# taz.de -- Avni Doshis Roman „Burnt Sugar“: Unter emotionaler Dauerspannung
       
       > Gibt es dafür eine angemessene Sprache? Avni Doshis Debütroman „Burnt
       > Sugar“ erzählt von einer toxischen Mutter-Tochter-Beziehung.
       
 (IMG) Bild: Mütter können die seltsamsten Wesen bleiben, die wir treffen, schrieb Marguerite Duras einmal
       
       I would be lying if I said my mother's misery has never given me pleasure.“
       – „Zu sagen, dass das Elend meiner Mutter mich nie gefreut hat, wäre eine
       Lüge.“ Ich wünschte, ich könnte solche ersten Sätze schreiben. Das
       Eingangsstatement der Ich-Erzählerin in Avni Doshis Debütroman „Burnt
       Sugar“ ist wie ein Paukenschlag. Und was er einläutet, ist ein
       literarischer Tabubruch: Wie kann ein Buch umgehen mit der Hassliebe zu
       einer schlechten Mutter?
       
       Der bisher nur auf Englisch erschienene und für den renommierten britischen
       Booker-Preis nominierte Roman spielt in der westindischen Metropole Pune.

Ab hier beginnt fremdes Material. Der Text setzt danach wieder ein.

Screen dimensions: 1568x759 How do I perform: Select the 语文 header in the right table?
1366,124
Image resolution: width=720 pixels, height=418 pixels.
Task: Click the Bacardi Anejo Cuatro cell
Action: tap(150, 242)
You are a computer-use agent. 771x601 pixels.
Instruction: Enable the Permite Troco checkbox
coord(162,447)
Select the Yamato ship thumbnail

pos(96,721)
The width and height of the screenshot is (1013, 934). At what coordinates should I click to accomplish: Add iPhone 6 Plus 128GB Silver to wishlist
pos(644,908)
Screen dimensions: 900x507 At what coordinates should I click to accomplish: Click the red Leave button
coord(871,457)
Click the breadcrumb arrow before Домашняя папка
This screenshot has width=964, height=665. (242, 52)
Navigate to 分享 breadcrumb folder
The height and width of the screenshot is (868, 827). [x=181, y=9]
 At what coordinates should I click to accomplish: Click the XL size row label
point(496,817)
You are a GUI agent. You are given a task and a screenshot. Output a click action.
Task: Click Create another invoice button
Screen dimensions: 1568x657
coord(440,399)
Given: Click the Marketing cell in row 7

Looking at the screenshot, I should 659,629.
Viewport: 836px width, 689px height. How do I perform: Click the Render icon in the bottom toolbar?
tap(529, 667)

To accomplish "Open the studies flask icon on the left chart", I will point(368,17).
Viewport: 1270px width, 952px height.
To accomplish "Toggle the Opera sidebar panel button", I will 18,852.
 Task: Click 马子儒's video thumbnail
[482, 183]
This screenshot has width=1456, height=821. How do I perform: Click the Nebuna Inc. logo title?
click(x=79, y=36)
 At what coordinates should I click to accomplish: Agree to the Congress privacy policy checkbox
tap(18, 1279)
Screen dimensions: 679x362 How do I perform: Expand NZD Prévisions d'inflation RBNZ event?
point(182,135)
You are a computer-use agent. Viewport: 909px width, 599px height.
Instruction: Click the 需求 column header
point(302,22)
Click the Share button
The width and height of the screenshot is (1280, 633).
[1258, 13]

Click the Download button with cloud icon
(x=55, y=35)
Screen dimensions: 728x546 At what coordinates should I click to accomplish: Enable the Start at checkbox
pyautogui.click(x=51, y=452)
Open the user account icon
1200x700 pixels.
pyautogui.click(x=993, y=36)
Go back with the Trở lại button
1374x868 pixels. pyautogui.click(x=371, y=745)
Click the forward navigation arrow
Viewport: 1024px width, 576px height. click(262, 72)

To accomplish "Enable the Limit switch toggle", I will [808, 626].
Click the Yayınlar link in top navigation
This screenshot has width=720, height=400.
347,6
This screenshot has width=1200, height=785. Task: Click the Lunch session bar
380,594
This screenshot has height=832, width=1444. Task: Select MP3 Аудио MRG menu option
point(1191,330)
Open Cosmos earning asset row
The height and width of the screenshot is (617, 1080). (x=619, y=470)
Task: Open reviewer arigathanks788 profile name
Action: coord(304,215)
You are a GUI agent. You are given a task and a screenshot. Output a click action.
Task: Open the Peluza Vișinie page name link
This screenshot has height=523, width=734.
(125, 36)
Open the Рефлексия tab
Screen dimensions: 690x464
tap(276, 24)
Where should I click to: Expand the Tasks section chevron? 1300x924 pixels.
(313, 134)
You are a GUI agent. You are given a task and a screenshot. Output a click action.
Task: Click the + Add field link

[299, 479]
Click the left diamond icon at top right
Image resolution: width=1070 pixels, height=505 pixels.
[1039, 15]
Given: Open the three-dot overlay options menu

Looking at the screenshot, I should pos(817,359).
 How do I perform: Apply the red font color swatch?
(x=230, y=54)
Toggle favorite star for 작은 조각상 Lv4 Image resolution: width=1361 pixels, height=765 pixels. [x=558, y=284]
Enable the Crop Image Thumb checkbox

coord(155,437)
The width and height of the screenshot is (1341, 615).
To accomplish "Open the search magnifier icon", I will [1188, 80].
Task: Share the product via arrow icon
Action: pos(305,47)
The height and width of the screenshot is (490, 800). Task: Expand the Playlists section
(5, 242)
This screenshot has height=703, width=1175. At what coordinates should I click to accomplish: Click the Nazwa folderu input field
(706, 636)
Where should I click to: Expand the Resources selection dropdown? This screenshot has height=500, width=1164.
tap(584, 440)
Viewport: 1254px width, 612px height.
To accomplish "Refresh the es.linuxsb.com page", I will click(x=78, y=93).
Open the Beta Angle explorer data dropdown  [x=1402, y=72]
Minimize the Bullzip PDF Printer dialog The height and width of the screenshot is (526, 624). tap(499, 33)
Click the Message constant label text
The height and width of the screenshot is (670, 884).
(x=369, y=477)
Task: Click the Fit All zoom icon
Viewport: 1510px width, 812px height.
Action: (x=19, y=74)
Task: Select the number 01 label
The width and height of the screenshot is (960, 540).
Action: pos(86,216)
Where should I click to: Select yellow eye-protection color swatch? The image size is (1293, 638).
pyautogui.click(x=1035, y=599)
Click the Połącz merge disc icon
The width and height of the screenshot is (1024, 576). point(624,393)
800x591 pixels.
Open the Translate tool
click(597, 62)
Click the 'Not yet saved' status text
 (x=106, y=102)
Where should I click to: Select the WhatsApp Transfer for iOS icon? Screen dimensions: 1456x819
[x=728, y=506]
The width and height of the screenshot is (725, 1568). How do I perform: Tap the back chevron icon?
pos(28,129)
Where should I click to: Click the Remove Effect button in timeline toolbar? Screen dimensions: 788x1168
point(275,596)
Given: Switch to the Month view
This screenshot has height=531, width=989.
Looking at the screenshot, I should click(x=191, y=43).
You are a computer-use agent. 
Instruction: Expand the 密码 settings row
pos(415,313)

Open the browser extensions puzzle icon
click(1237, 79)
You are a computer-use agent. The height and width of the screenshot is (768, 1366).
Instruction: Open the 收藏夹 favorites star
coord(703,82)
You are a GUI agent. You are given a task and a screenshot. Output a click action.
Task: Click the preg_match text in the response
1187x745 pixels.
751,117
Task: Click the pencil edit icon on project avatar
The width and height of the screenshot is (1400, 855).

       Die Künstlerin Antara ist frisch verheiratet, als ihre Mutter Tara beginnt,
       dement zu werden.
       
       Der Gedächtnisverlust ihrer Mutter ist für die Tochter Anlass, sich an die
       turbulente gemeinsame Vergangenheit zu erinnern: Als kleines Mädchen nimmt
       ihre Mutter sie mit in den Ashram eines Sektenführers (angelehnt an Bhagwan
       Shree Rajneesh, Gegenstand der Netflix-Dokuserie „Wild Wild Country“). Dort
       ist das Kind sich selbst überlassen.
       
       Während Tara ihrer Beziehung zum Guru „Baba“ nachgeht, verwahrlost Antara.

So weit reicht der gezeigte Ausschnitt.